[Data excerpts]
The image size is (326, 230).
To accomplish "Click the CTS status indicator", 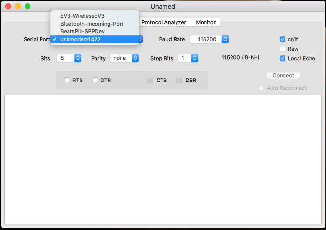I will click(150, 81).
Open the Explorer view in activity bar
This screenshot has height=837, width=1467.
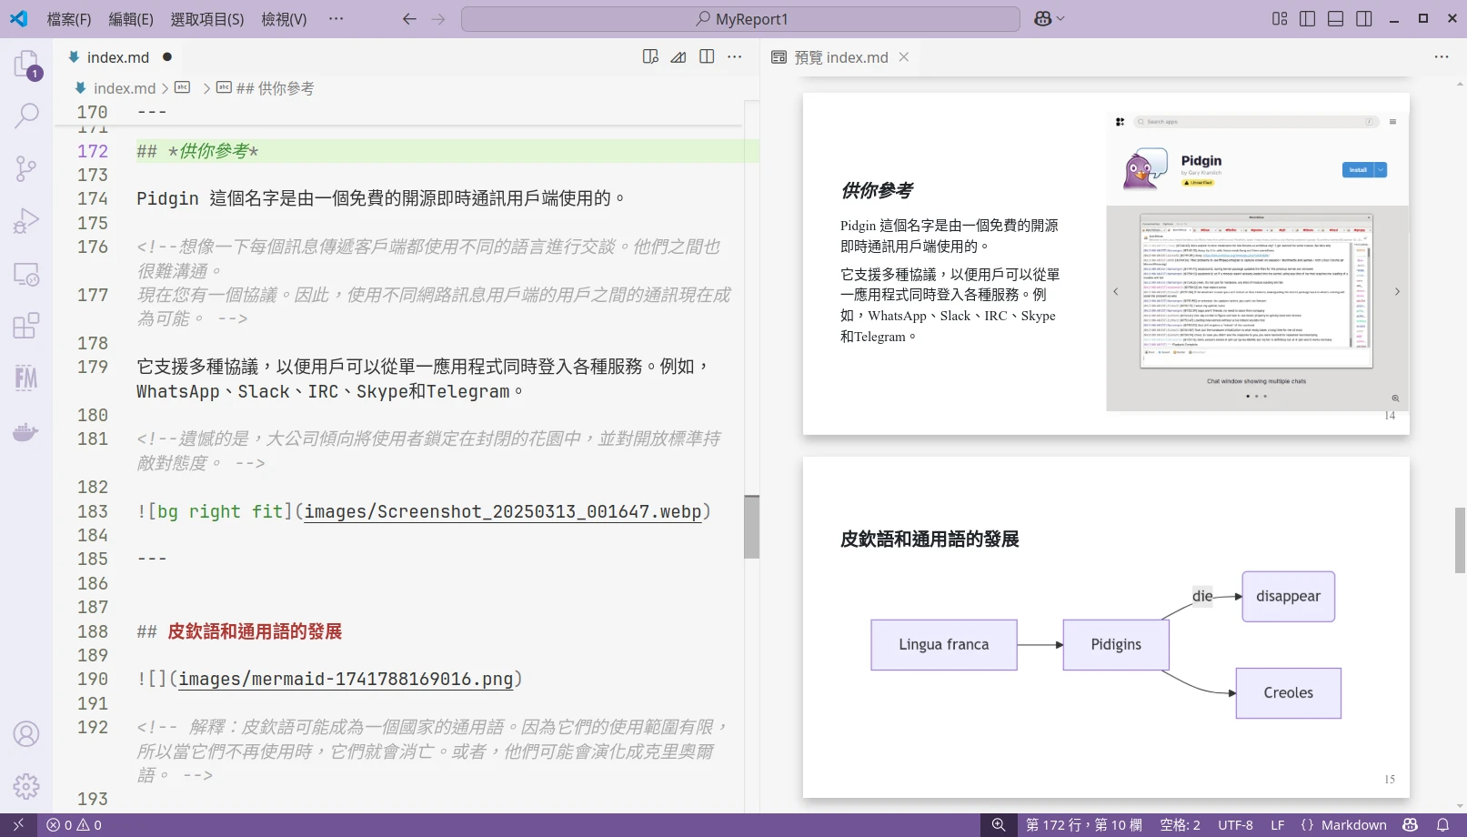(26, 65)
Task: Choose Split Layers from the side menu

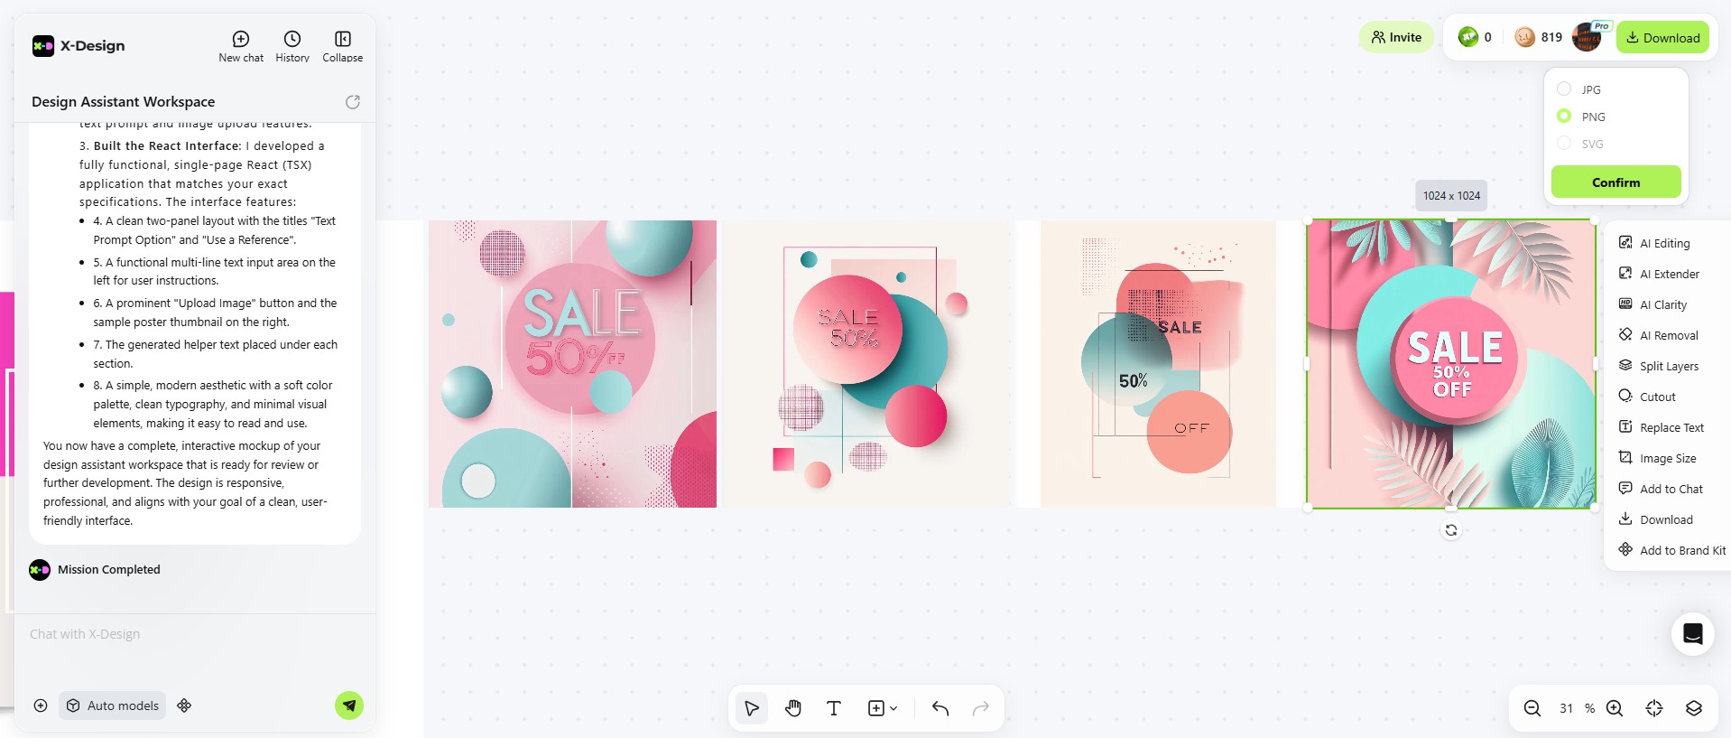Action: 1668,366
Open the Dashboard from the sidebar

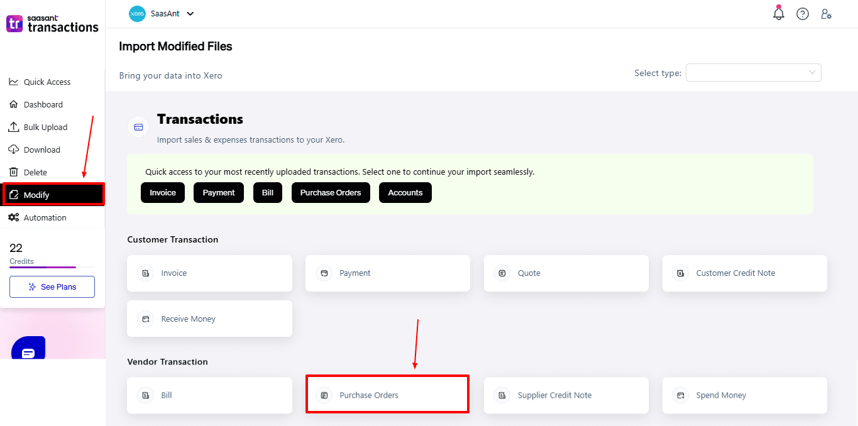click(x=13, y=104)
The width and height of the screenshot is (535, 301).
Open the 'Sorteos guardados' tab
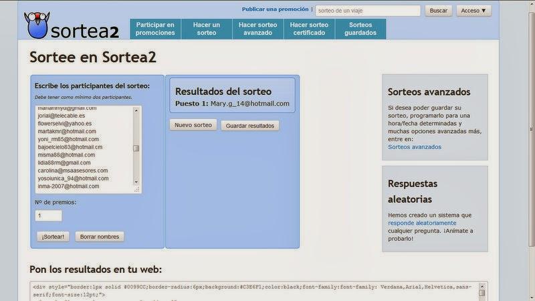pos(360,29)
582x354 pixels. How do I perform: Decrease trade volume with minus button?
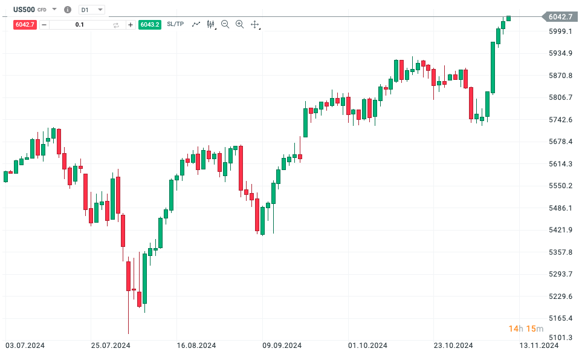(44, 25)
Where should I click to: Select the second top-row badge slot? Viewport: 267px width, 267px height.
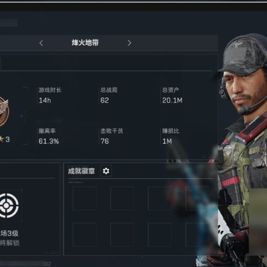122,198

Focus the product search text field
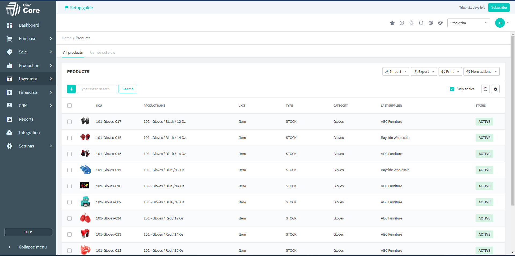97,89
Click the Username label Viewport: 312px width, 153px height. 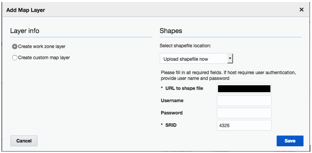(172, 100)
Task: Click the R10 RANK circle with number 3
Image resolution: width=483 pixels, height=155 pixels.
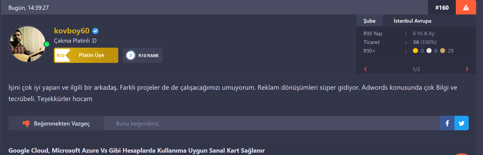Action: point(131,55)
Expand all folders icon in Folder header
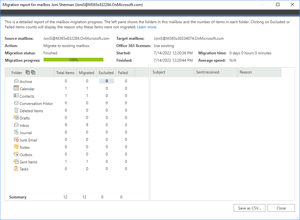Viewport: 300px width, 220px height. click(33, 72)
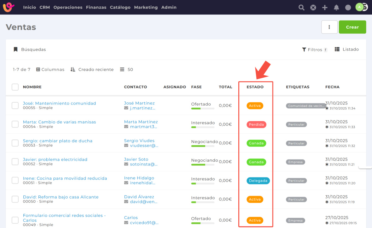This screenshot has width=372, height=228.
Task: Change the page size of 50 rows
Action: pos(127,69)
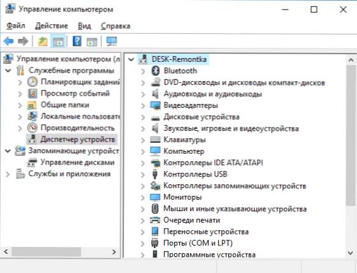Click the blue Back arrow toolbar icon

pyautogui.click(x=9, y=41)
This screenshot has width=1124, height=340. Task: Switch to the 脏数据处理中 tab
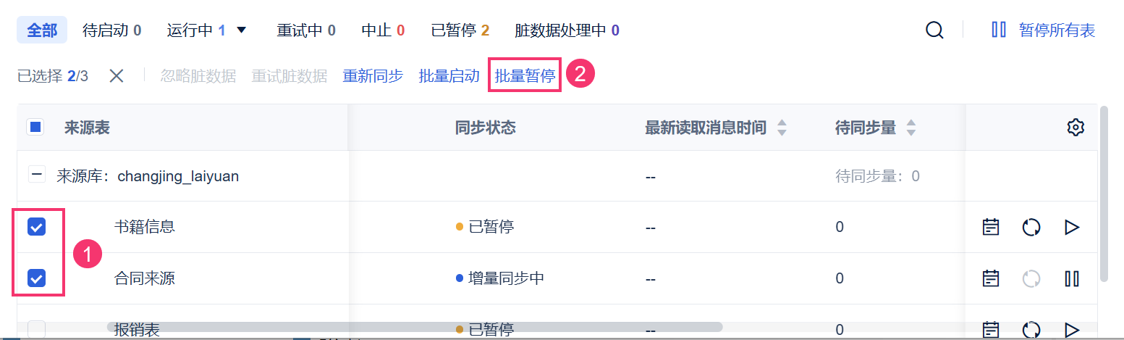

● Exercise
Once the line containing "Task: Click the R10 RANK circle with number 3" is found, copy it and each line after it through the end of the entries above exactly; nothing else, and no pictures.

● The answer
Task: Click the R10 RANK circle with number 3
Image resolution: width=483 pixels, height=155 pixels.
Action: point(131,55)
Expand all folders icon in Folder header
Viewport: 300px width, 220px height. click(33, 72)
This screenshot has width=372, height=228.
Task: Change the page size of 50 rows
Action: pos(127,69)
Click the blue Back arrow toolbar icon

pyautogui.click(x=9, y=41)
This screenshot has width=1124, height=340. Task: Switch to the 脏数据处理中 tab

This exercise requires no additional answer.